While part of the solution to safer bicycling is more bicycling, it is not the entire solution. Minneapolis is ready for the 2.0 version of bicycling in which drivers and bicyclists alike are educated that the primary means of crash prevention happens through the individual choices people make on the road and trail. The Minneapolis Public Works Department has discovered three major findings by analyzing 3,000 bicyclist-motorist crashes from 2000 to 2011:
• First, there is no need for finger-pointing. Improved safety starts with all of us. Bicyclists and drivers are equally responsible for bicycle crashes in Minneapolis. Bicyclists contributed to 59 percent of crashes, while motorists contributed to 64 percent. (Sometimes both parties are to blame, which is why those figures add up to more than 100 percent.)
• Second, bicyclists can contribute to safety by following the rules and riding predictably. Most of us have been behind a red light and have seen a bicyclist weave through travel lanes, move to the front of the pack and run right through that red light. This tests our sense of fairness and can lead to crashes and injuries. One in three bicycle-vehicle crashes in Minneapolis are the result of a bicyclist running a red light, riding against traffic or failing to yield.
• Finally, drivers can contribute to safety by slowing down and watching for bicyclists. If you’ve biked along a street, you’ve likely had a car pass, then cut you off by making a turn right in front of you.
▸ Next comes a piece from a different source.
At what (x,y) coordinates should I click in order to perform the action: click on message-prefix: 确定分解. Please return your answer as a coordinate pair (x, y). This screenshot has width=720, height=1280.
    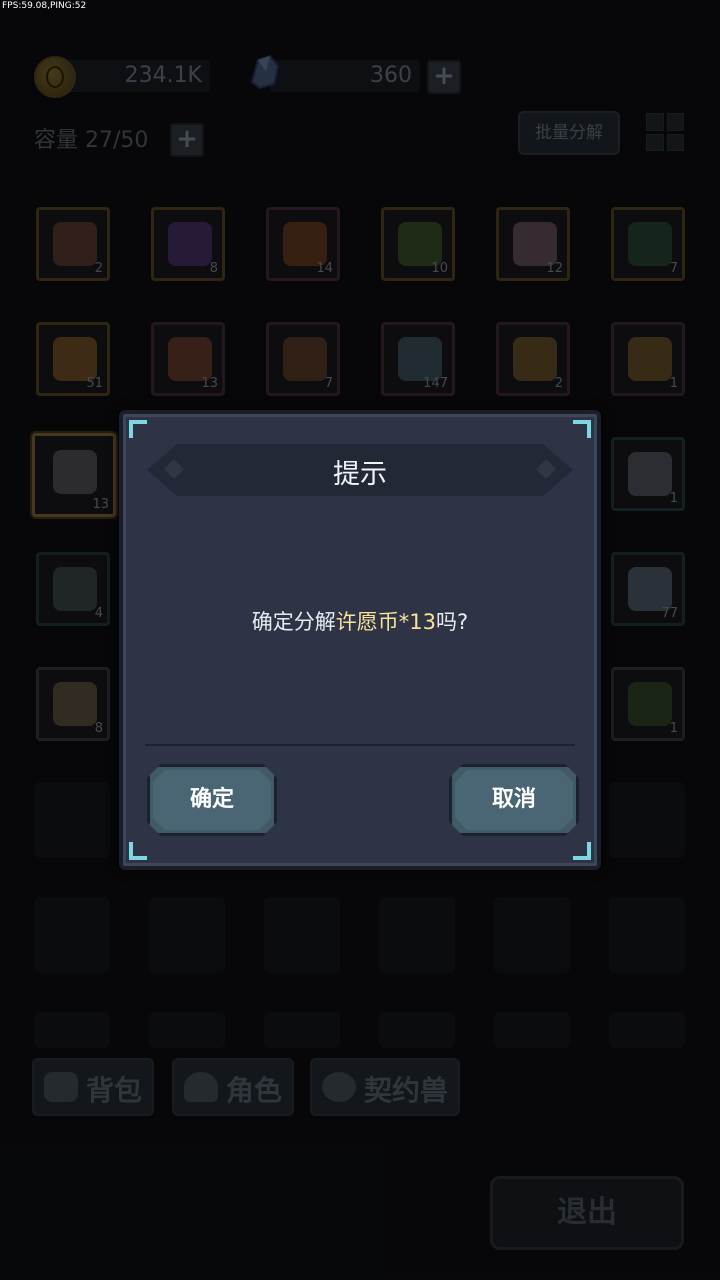
    Looking at the image, I should click on (294, 622).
This also tests our sense of fairness and, worse, leads to crashes. Two out of every five bicycle-vehicle collisions in Minneapolis are due to drivers not seeing or yielding to bicycles.
Making Minneapolis a better place for bicycling does not only mean building new bike paths. Bicyclists must take responsibility for their practice being a legitimate form of transportation by following rules and riding predictably. Drivers must realize that operating an automobile can cause injury. They must look for bikes and yield the right of way to avoid causing injury.
Every time I drive my car or ride my bicycle, I think about these simple ideas. Please don’t place sole responsibility for crash prevention or blame on bicyclists or drivers. Both parties play a role, because safety starts with all of us.
Over the coming summer months, the Minneapolis Police Department will be working to educate bicyclists and drivers about these rules that, when broken, often lead to crashes. Look for educational materials around town or visit www.minneapolismn.gov/bicycles. Don’t be surprised if an officer stops you to talk about how you can contribute to bicycle safety.
Steve Kotke is the Minneapolis public works director.